IAMCS Workshop in Large-Scale Inverse Problems and Uncertainty Quantification
- Texas A&M University
- College Station, TX
- Stephen W. Hawking Auditorium
- George P. and Cynthia Woods Mitchell Institute for Fundamental Physics and Astronomy (MIST)
- Marko Maucec, Halliburton/Landmark Graphics Corporation
- Towards Geology-Guided Quantitative Uncertainty Management in Dynamic Model Inversion
Optimal Improved Oil Recovery (IOR) depends to a large extent on the ability to estimate volumes and locations of bypassed oil from available historical data. Assisted simulation History Matching techniques are being used to estimate remaining reserves volumes and locations. The talk will address an approach to history match that more accurately captures model uncertainty. The novelty lies in direct interfacing between the DecisionSpace Desktop Earth Modeling software and a forward simulator, with the rapid generation of model updates in wave-number domain. A workflow is described, based on multi-step Bayesian Markov chain Monte Carlo (MCMC) inversion, outlining a method where proxy model is guided by streamline-based sensitivities, dispensing with the need to run forward simulation for every model realization.
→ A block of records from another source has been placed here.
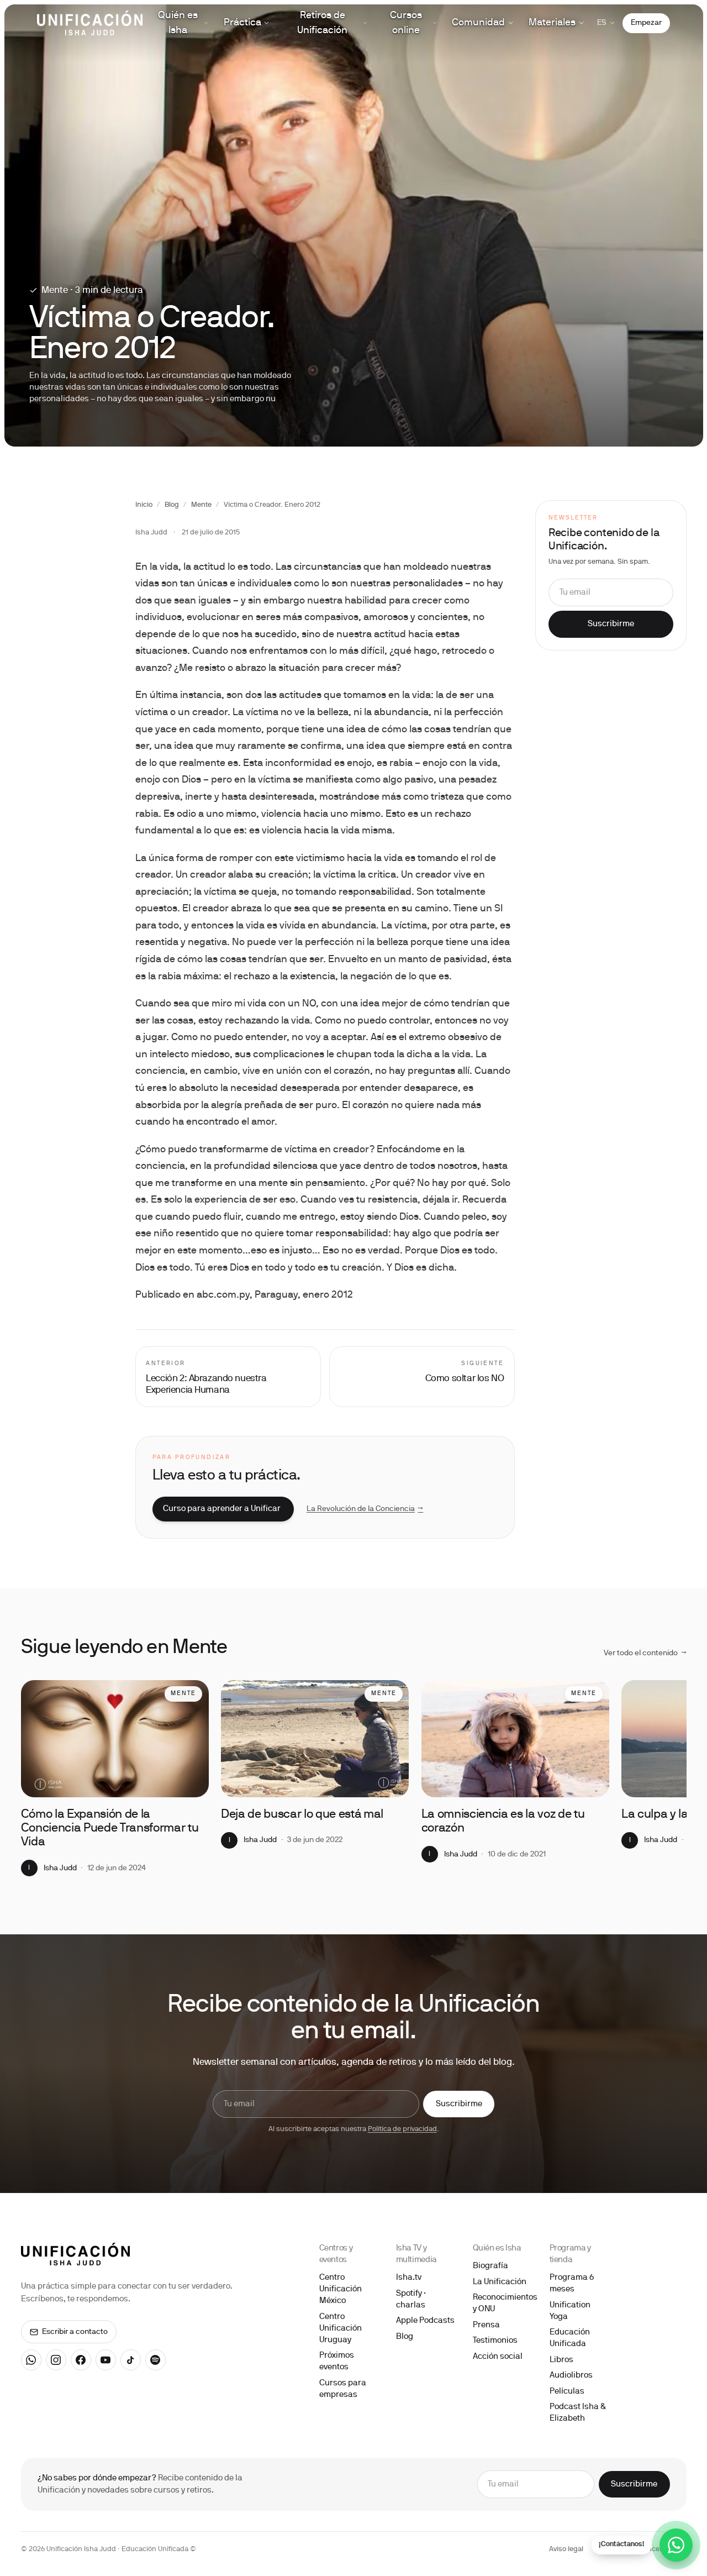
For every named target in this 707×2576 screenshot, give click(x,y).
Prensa (486, 2325)
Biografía (490, 2266)
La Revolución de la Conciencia (365, 1509)
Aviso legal (566, 2549)
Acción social (498, 2356)
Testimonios (495, 2340)
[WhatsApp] (31, 2359)
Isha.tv (408, 2277)
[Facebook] (81, 2359)
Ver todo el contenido (645, 1653)
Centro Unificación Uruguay (340, 2328)
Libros (561, 2360)
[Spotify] (155, 2359)
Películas (567, 2391)
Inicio (143, 505)
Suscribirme (611, 624)
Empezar (646, 23)
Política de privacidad (402, 2129)
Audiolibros (571, 2375)
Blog (172, 505)
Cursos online (406, 23)
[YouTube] (106, 2359)
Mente (201, 505)
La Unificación (499, 2282)
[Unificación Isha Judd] (89, 23)
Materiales (552, 23)
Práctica (242, 23)
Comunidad (478, 23)
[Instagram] (56, 2359)
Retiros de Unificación (322, 23)
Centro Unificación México (340, 2289)
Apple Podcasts (425, 2321)
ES (601, 23)
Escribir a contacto (75, 2332)
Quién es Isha (178, 23)
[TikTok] (130, 2359)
The method generates an ensemble of sufficiently diverse static model realizations at the high-resolution geological scale by obeying known geostatistics (variograms) and well constraints. Efficient model parameterization and updating, based on Discrete Cosine Transform is described for rapid characterization of the main features of geologic uncertainty space: structural framework, stratigraphic layering, facies distribution and petrophysical properties. The application of the history-matching workflow on a case study combining geological model with ~1M cells, four different depositional environments and 30 wells with 10-year water-flood history is presented. Finally, the ongoing activity will be presented to develop technology for rapid dynamic ranking of history matched models to optimize the business decisions. The main features include dynamic characterization of geological uncertainty by calculating pattern-dissimilarity, deployment of very fast streamline simulations in evaluating dissimilarity, application of multi-dimensional scaling pattern recognition techniques, and assignment of a few representative realizations for full-physics simulation.